Разумеется, Толстой мыслил глубже полных  отвергателей  Христа. Он понимал, что речь идёт о двух несовпадающих пониманиях борьбы со злом. И корень этого несовпадения— несоответствие критериев в самой оценке добра и зла. Он решил, что ясных критериев отыскать невозможно, и поэтому призвал к отказу от их поисков:

 «Вопрос ведь состоит в том: каким образом разрешить столкновения людей, когда одни люди считают злом то, что другие считают добром, и наоборот? И потому считать, что зло есть то, что я считаю злом, несмотря на то, что противник мой считает это добром, не есть ответ. Ответов может быть только два: или тот, чтобы найти верный и неоспоримый критериум  того, что есть зло, или тот, чтобы не противиться злу насилием.

Первый выход был пробован с начала исторических времён и, как мы все знаем, не привёл до сих пор к успешным результатам.

Второй ответ— не противиться насилием тому, что мы считаем злом, до тех пор, пока мы не нашли общего критериума,— этот ответ предложен Христом»190.

Не пройдём мимо этого важнейшего признания: для Толстого Христос Спаситель не установил истинных критериев при определении добра и зла (как в том убеждён каждый православный церковный человек), а лишь предложил временное решение вопроса. Непонимание этого, по Толстому, и есть главное непонимание учения Христа, о котором Толстой твердит постоянно.

Толстой вновь выводит проблему понимания христианства и толкования христианства к проблеме противоречия между рассудком и верою.

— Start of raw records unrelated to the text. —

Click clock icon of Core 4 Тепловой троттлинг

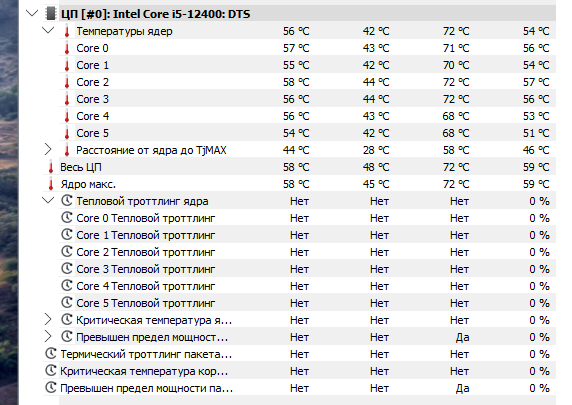[67, 286]
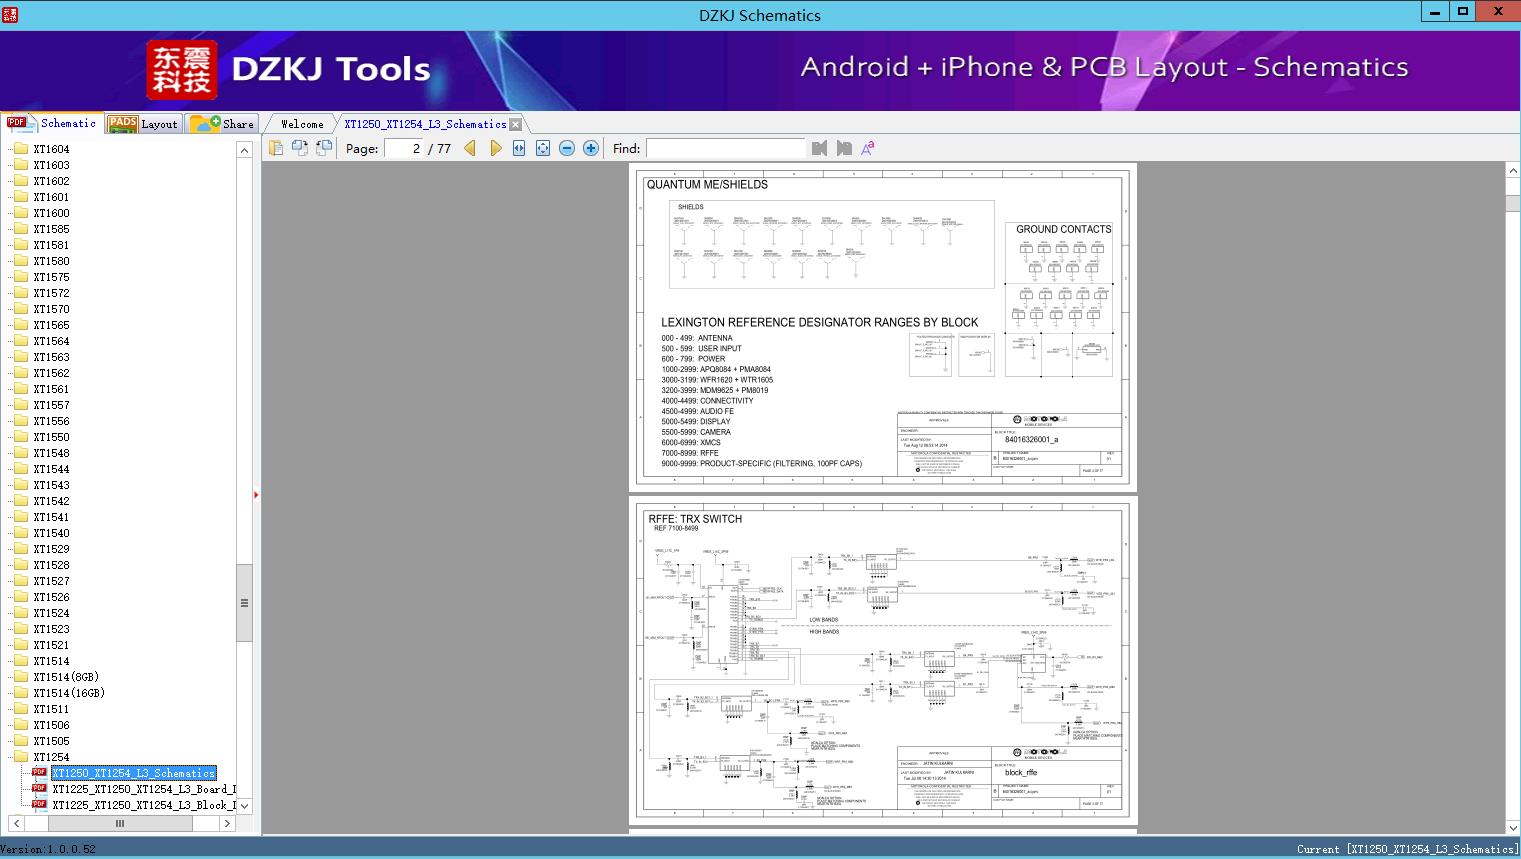Click the fit-to-width icon
The height and width of the screenshot is (859, 1521).
(x=519, y=148)
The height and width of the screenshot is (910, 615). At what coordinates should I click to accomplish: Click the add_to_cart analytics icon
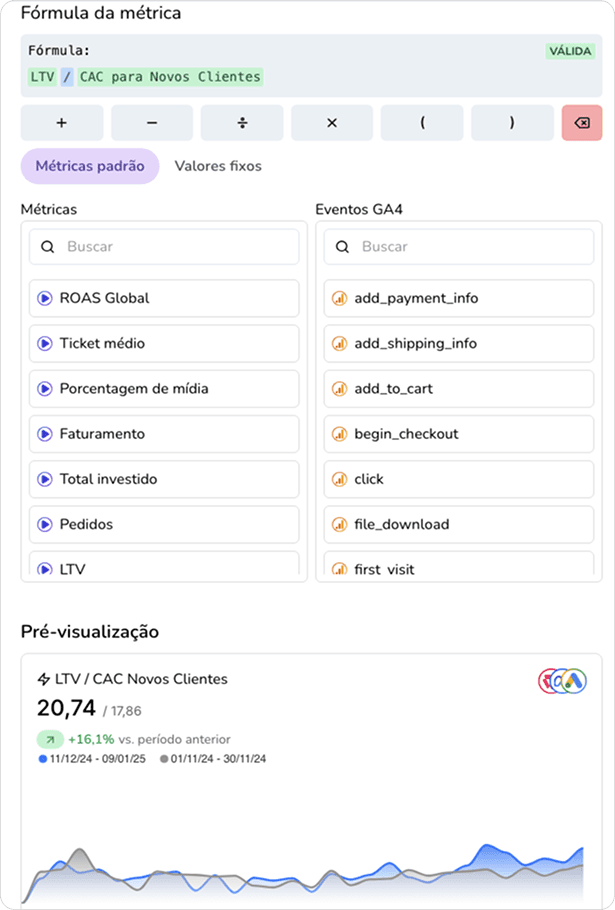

Толстой очень глубоко и точно формулирует один из законов недолжного существования: «Закон этот состоит в том, что большинство людей мыслит не для того, чтобы познать истину, а для того, чтобы уверить себя, что они находятся в истине, чтобы уверить себя в том, что та жизнь, которую они ведут, и которая им приятна и привычна, и есть та самая, которая сходится с истиной»191.

Эти выводы Толстой относит к своим оппонентам, но они с равным успехом могут быть применены к нему самому. Вот следующий парадокс: его рациональное понимание учения Христа стало его же и верою.

Толстой предпринимает новое опровержение церковного учения, довольно подробно разбирая различные его стороны. Потом принимается за «научное» мировоззрение, приводит много остроумных доводов, раскрывающих бессилие науки перед христианством.

Основная проблема, им разбираемая, скажем вновь, есть проблема неверных интерпретаций истины— и утверждения над ними собственного толкования. Его же он разъяснил так:

«Учение Христа только тогда имеет силу, когда оно требует полного совершенства, т.е. слияния божеской сущности, находящейся в душе каждого человека, с волей Бога,— соединения сына с Отцом. Только это освобождение сына Божия, живущего в каждом человеке, из животного и приближение его к Отцу и составляет жизнь по учению Христа»192.

Если не вдумываться— здесь как бы и нет противоречий с Православием. «Божеская сущность» в каждом? Можно и так понять, что тут речь идёт об образе Божием в человеке. «Соединение с Отцом»— иное определение обожения. Но впрямь ли так? Что вкладывается в понятие «Отца»? Идёт ли здесь речь о Первой Ипостаси? Нет. И всё рушится.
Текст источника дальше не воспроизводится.